To evaluate influences of age, disease duration, and body mass index (BMI) on cardiovascular autonomic modulation prior to fingolimod treatment and on any possible autonomic effects of fingolimod, we correlated the patients’ age, disease duration, and BMI with baseline cardiovascular autonomic parameters assessed prior to fingolimod initiation, and with the maximum changes of those biosignals and autonomic parameters that increased or decreased significantly from respective baseline values within the first 6 h after fingolimod initiation.
Statistical analysis
Data were tested for normal distribution using the Shapiro–Wilk test.
We assessed differences between biosignals and autonomic parameters determined at the eight time points. If data were normally distributed, we performed analysis of variance (ANOVA) for repeated measurements (general linear model), with ‘assessments’ (before, 0.5, 1, 2, 3, 4, 5, and 6 h after fingolimod initiation) as the within-subject factor. Suitability of the ANOVA was assessed by Mauchly’s test of sphericity. In case of violation of the sphericity assumption, the Greenhouse–Geisser correction was employed. We performed post-hoc paired Student’s t-tests to evaluate differences between values sampled prior to fingolimod initiation and values sampled at each of the seven time points after fingolimod intake.
If data were not normally distributed, we performed Friedman tests to assess differences between values sampled at the eight time points, and Wilcoxon tests to evaluate differences between values sampled prior to fingolimod and values sampled at each of the seven time points after fingolimod intake.

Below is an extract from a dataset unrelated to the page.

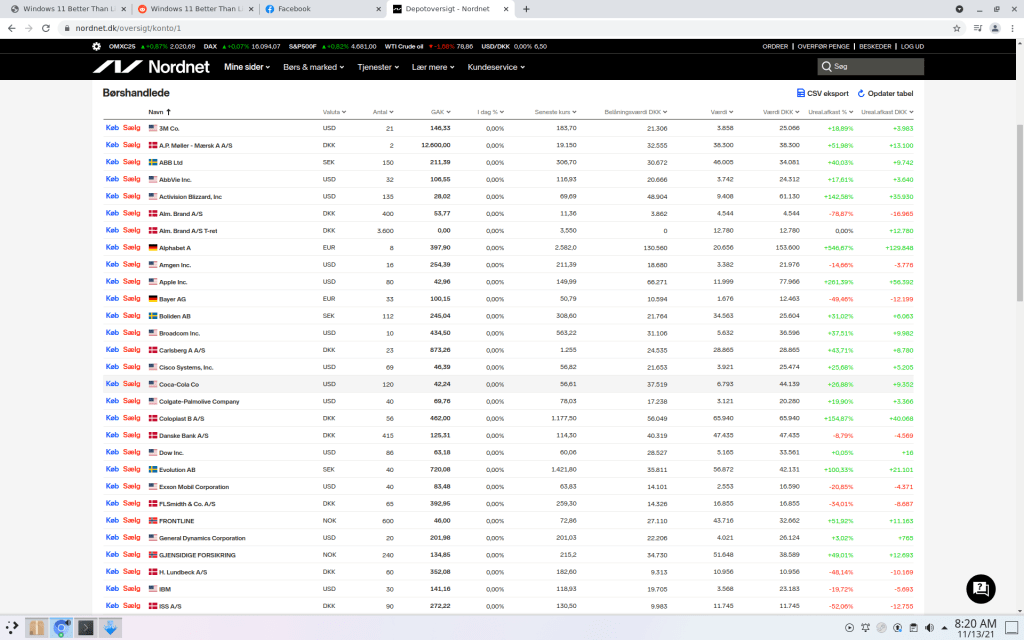Refresh table with Opdater tabel icon
This screenshot has width=1024, height=640.
(x=860, y=93)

To correlate patient age, disease duration, and BMI with biosignals and autonomic parameters assessed prior to fingolimod treatment and with their maximum changes upon fingolimod initiation, we used the Spearman rank correlation test for non-normally distributed data and the Pearson test for normally distributed data.

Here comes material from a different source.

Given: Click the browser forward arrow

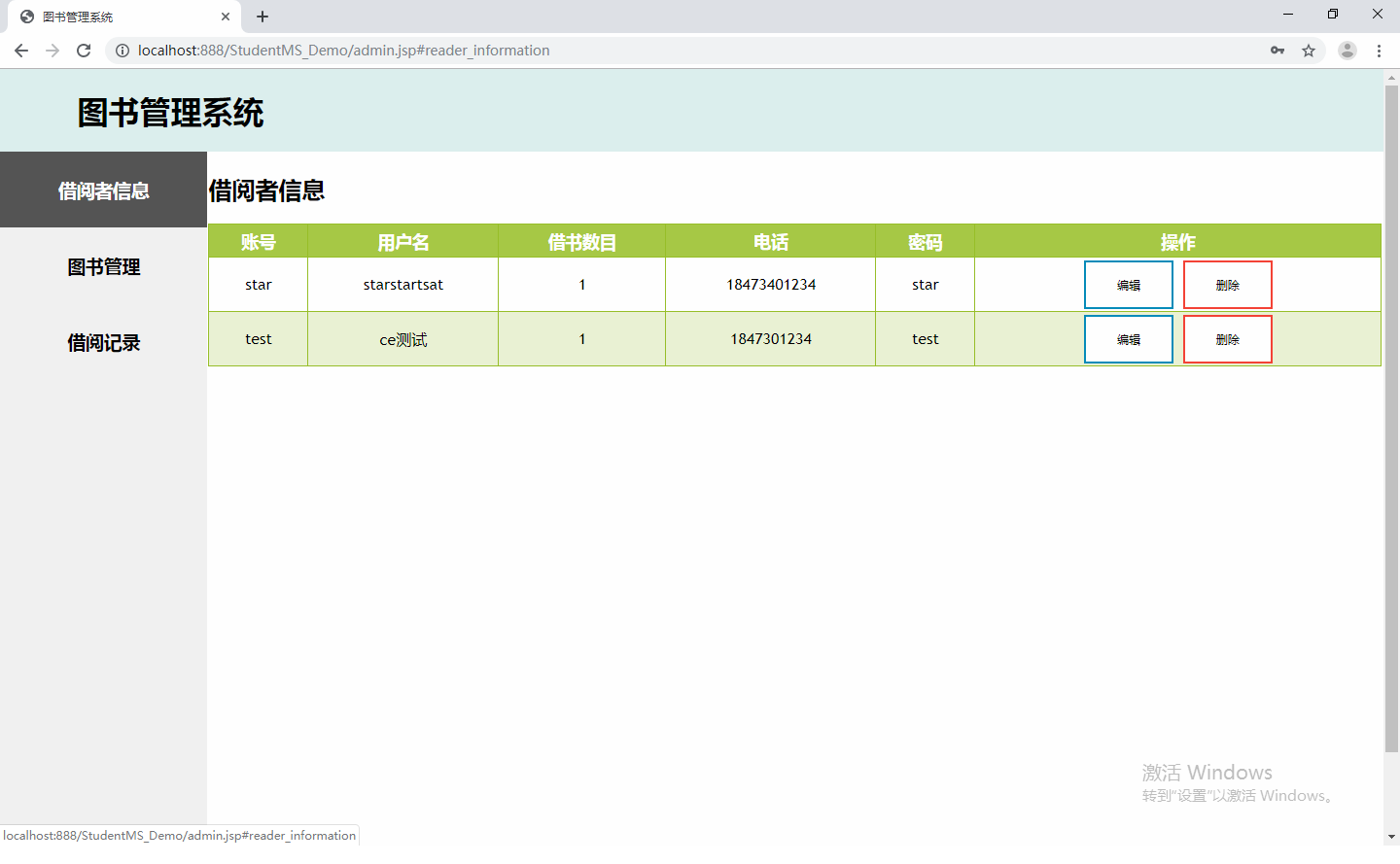Looking at the screenshot, I should click(52, 51).
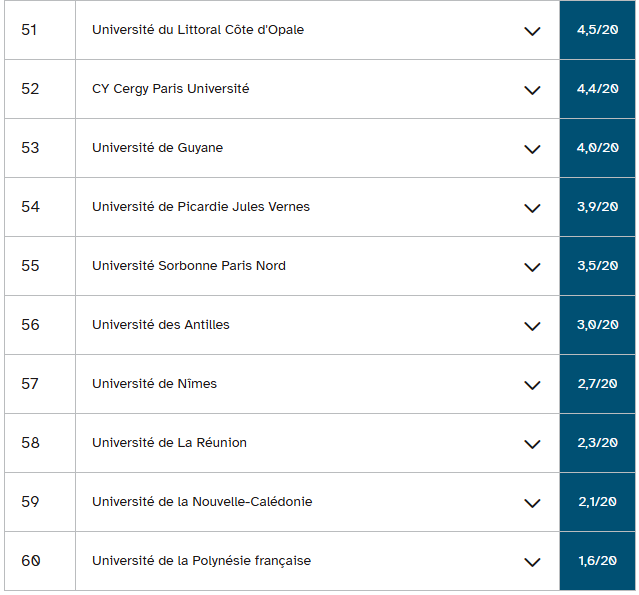639x595 pixels.
Task: Click the Université de Guyane name
Action: [157, 148]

Data were expressed as mean ± standard error of the mean (SEM). EDSS values were expressed as median (interquartile range). Significance was set at p < 0.05. Due to the exploratory nature of the study, no adjustment for multiple comparisons was made. For data analysis, we used a commercially available statistical program (IBM SPSS Statistics for Windows, version 20.0. Armonk, NY, USA).
Results
All 21 RRMS patients completed the biosignal recordings at the eight time points of interest. Their EDSS scores were 2.0 (1.5–3), MSFC z-scores were 0.16 ± 0.09.

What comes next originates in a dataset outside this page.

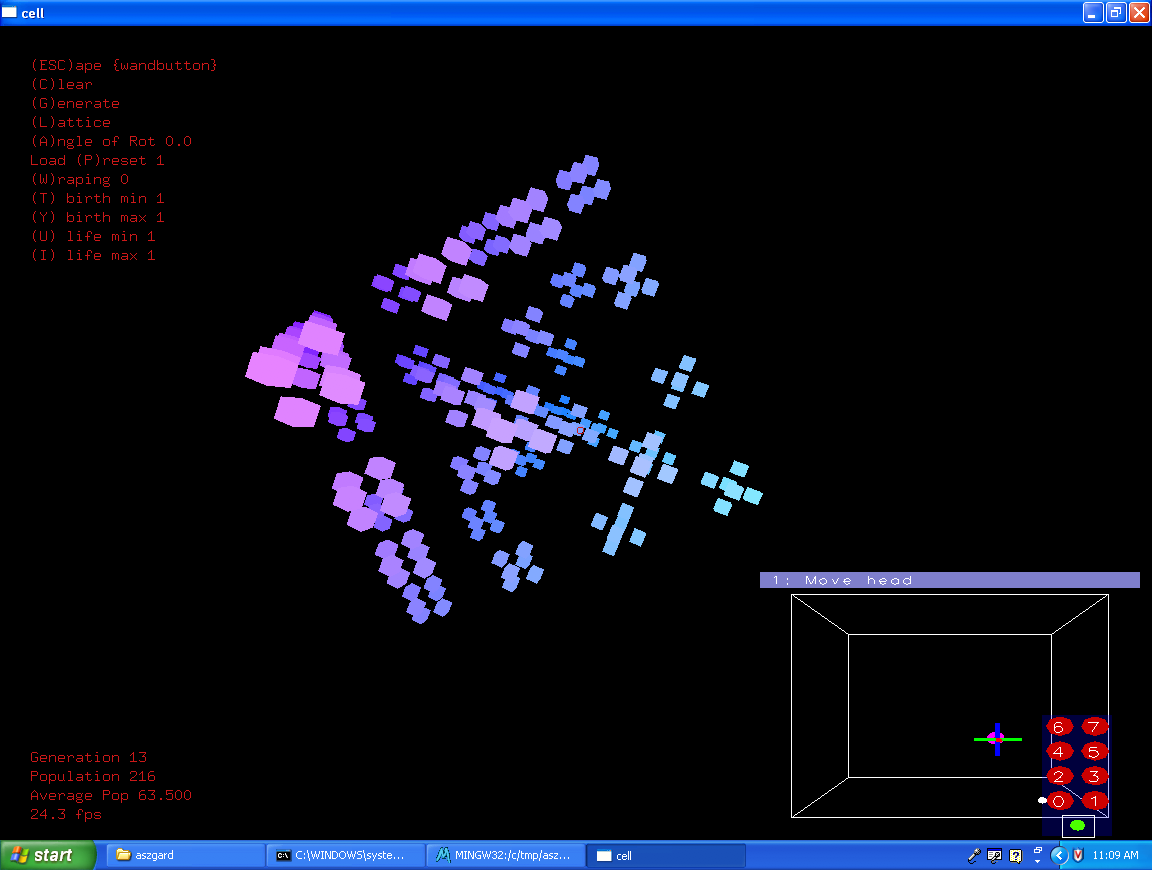Switch to MINGW32 taskbar window
The width and height of the screenshot is (1152, 870).
tap(505, 855)
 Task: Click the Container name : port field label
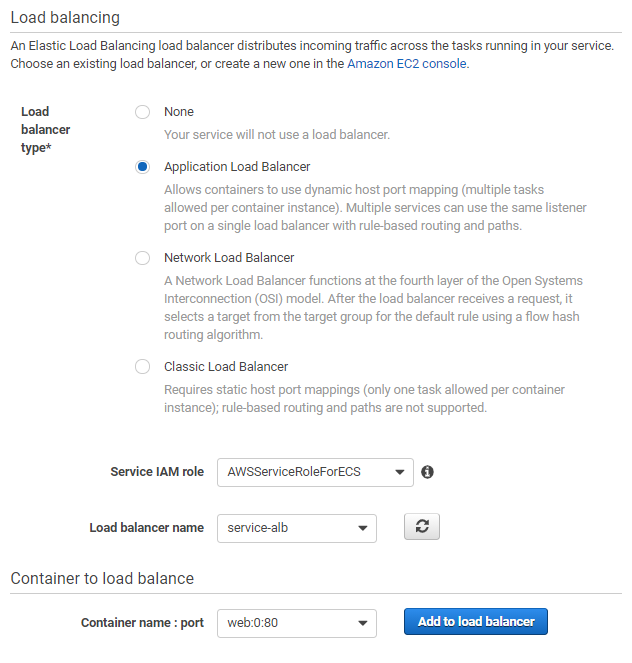point(142,623)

Biosignals at the eight time points of interest
Respiratory frequency before and at the seven time points after fingolimod intake remained unchanged (p > 0.05).
Compared with RRI values before fingolimod treatment, RRIs were significantly higher; HR was significantly lower 1, 2, 3, 4, 5, and 6 h after fingolimod initiation and the highest RRI was reached after 5 h (Table 1). None of the participants developed bradycardia with HR values below 60 bpm or any electrocardiographic abnormalities.
Time course of biosignals and autonomic time domain parameters in 21 patients with RRMS before and within 6 h after fingolimod initiation.
Data are expressed as mean ± SEM. Significant differences between before and after fingolimod initiation are highlighted as
ANOVA, analysis of variance; BPdia, diastolic blood pressure; BPsys, systolic blood pressure; HR, heart rate; RESP, respiration; RMSSD, square root of the mean squared differences of successive RRIs; RRI, electrocardiographic RR interval; RRI-CV, coefficient of variation of RRIs; RRI-SD, standard deviation of RRIs; RRMS, relapsing-remitting multiple sclerosis; SEM, standard error of the mean; TP, total power.
Upon fingolimod initiation, BPsys and BPdia had increased slightly though not significantly after 30 min. After 1 h, BP values reached a peak with a nonsignificant average increase in BPsys by 6.7 mmHg (BPsys at baseline versus BPsys after 1 h: 116.6 ± 2.4 versus 123.3 ± 3.5 mmHg; p = 0.053). Then, BPsys and BPdia decreased until the fifth hour and re-increased in the sixth hour. However, only BPdia values had decreased significantly 3, 4, 5, and 6 h after fingolimod intake (Table 1 and Figure 1).

RRI (panel A), BPsys (panel B) and BPdia (panel C) in 21 patients with RRMS before and 0.5, 1, 2, 3, 4, 5, and 6 h after fingolimod initiation.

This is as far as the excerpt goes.